インターテキスタイル上海レビュー(6)製品差別化へパーツ提案/日系副資材企業
2011年11月02日 (水曜日)
【上海支局】「第17回インターテキスタイル上海アパレルファブリックス」では、副資材館が前年比57%増と大幅に拡大された。E7号館、N5号館を使用し、2万5000平方メートルの展示面積に約490社が参加。日系副資材企業は製品の差別化に向けた独自のアパレルパーツを提案した。
SHINDOの現地法人、新道良質〈上海〉貿易は世界市場で活躍する「SIC」ブランドに加え、中国製品を紹介した。中国製では新商品だけでなく、未発売の商品もそろえ、中国製の定番商品も充実させていく。デザインの凝ったものへの関心が高く、堀健一高級経理は「中国アパレルも付属品で差別化しようという意識が出てきている」と指摘する。
増見哲の現地法人、上海増見哲国際貿易はレースに絞り込み、出資する工場とともにブースを構えた。山本欣悟総経理は、「日本の品質レベルの商品と備蓄体制をアピールしたい」と言う。
「品質だけでなく、機能への関心も高まっている」と指摘するのはミツボシコーポレーションの井手一夫専務服飾資材事業本部長。現地法人で出展した同社は吸湿発熱や抗菌など機能性のある資材を紹介し、好評を得た。
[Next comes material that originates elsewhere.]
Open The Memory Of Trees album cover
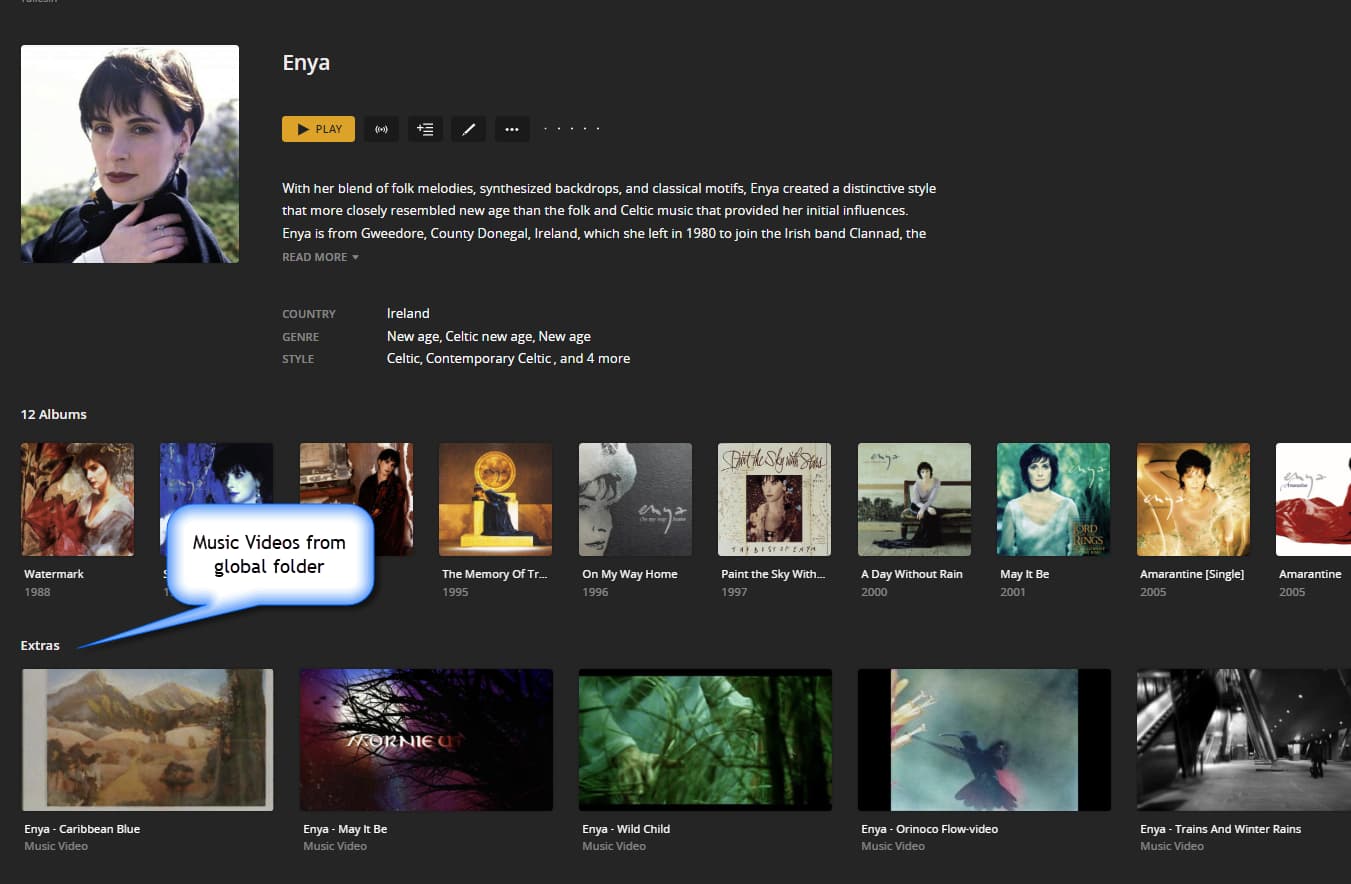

高田釦貿易は初出展。パールコーティングしたボタンや貝ボタンを提案した。高田真志氏は「国内客が多く、多くの商品に関心を持って見てもらえた」と手応えを感じている。
東海サーモの接着芯地製造販売子会社、莎摩服装輔料〈上海〉は軽量の毛芯などを紹介。商品より商談を重視し、商談スペースを広くとった。藤田雄二総経理は「ローカル企業が洗濯対応などに興味を持っていた」と話す。
テンタックはRFIDタグを中国で初披露。同社のRFIDタグはコンパクトなことに加え、重ねても一括読み取りが可能。金明氏は「100枚まで重ねても読み取ることができる」と説明する。同タグの製造設備を上海現地法人にも導入していく。
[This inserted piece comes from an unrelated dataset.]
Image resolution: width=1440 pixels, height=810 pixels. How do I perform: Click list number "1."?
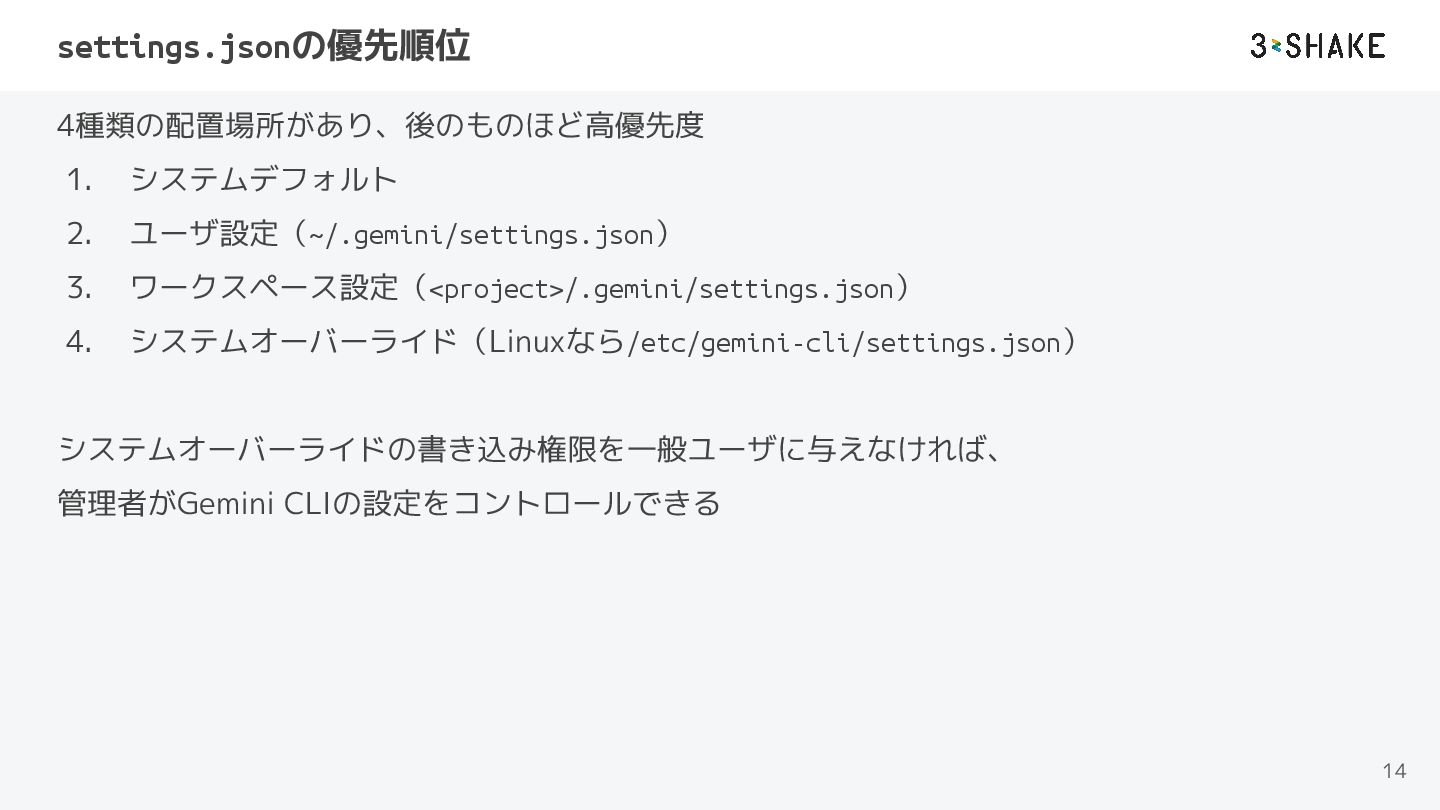pyautogui.click(x=79, y=180)
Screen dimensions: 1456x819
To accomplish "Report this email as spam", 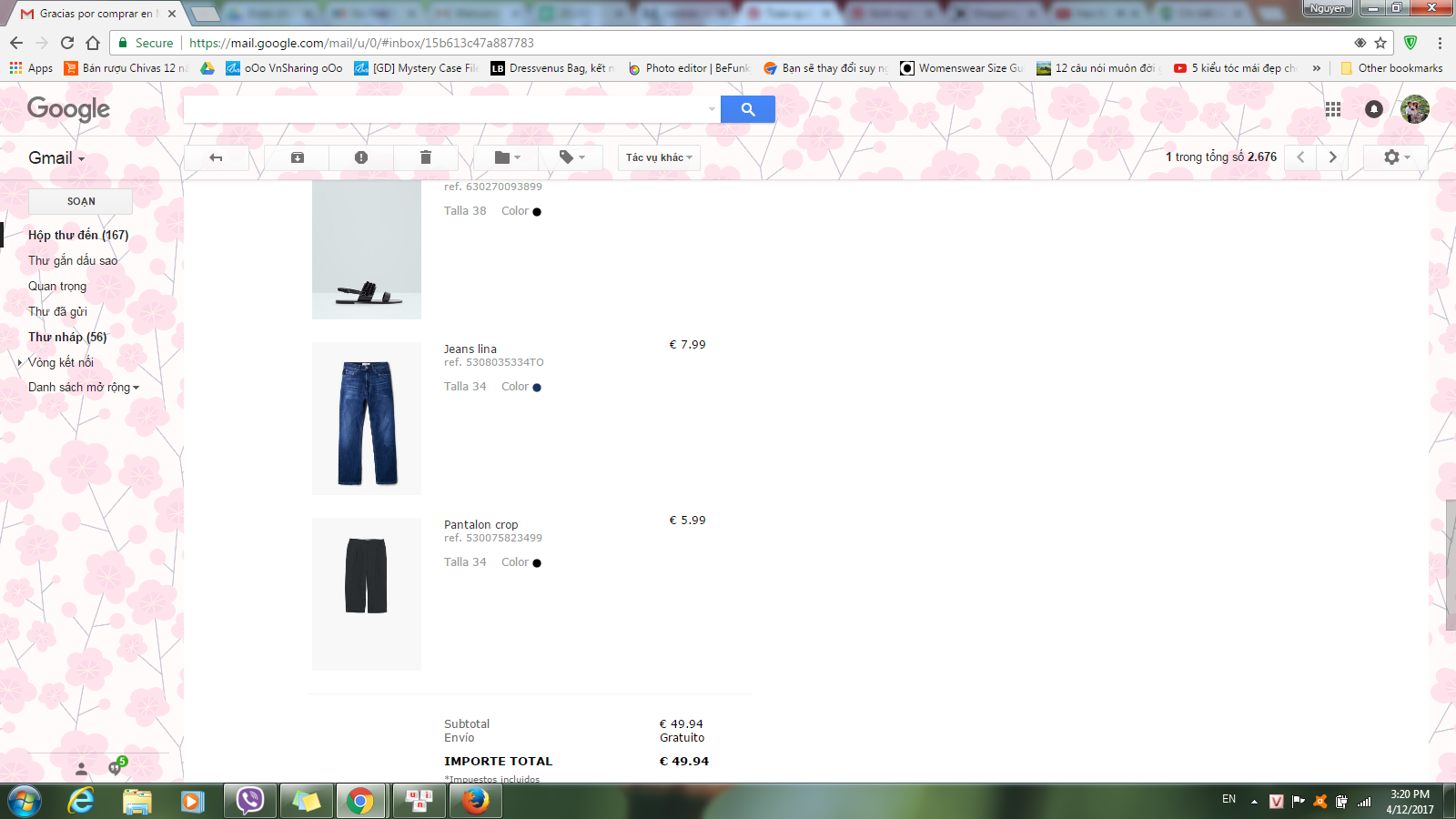I will pyautogui.click(x=361, y=157).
サンファッションは新規客の獲得を目指しリバーレースを紹介した。同社の扱いはリボンやテープなどが多いが、リバーレースでインナー分野など新規取引先を開拓する。松岡正樹営業部長は「年を追うごとに来場者が増えている」と手応えを感じている。
松久の上海松久服飾は資材から雑貨、生地まで紹介した。姜旭春副総経理は「日系企業へのPRをはじめ、新規中国ブランドも獲得したい」と話す。
島田商事〈上海〉はグローバルな商品供給体制をアピールした。スポーツやカジュアル関係を重点的に紹介したほか、佐藤淳一総経理は「アパレルの中国内販も見据えて提案していく」と話す。
アイリスの子会社、上海愛麗絲服装輔料は中国国内と欧米販路の開拓のため、ボタン中心に出展。蘇州や大連の自社工場製商品を重点的に提案した。田中圭総経理は「売り上げ拡大のための基盤が出来てきた。今年から来年にかけて売り上げを拡大したい」考えだ。
次回の同展は2012年10月22~25日に同じ上海新国際博覧センターで開催される。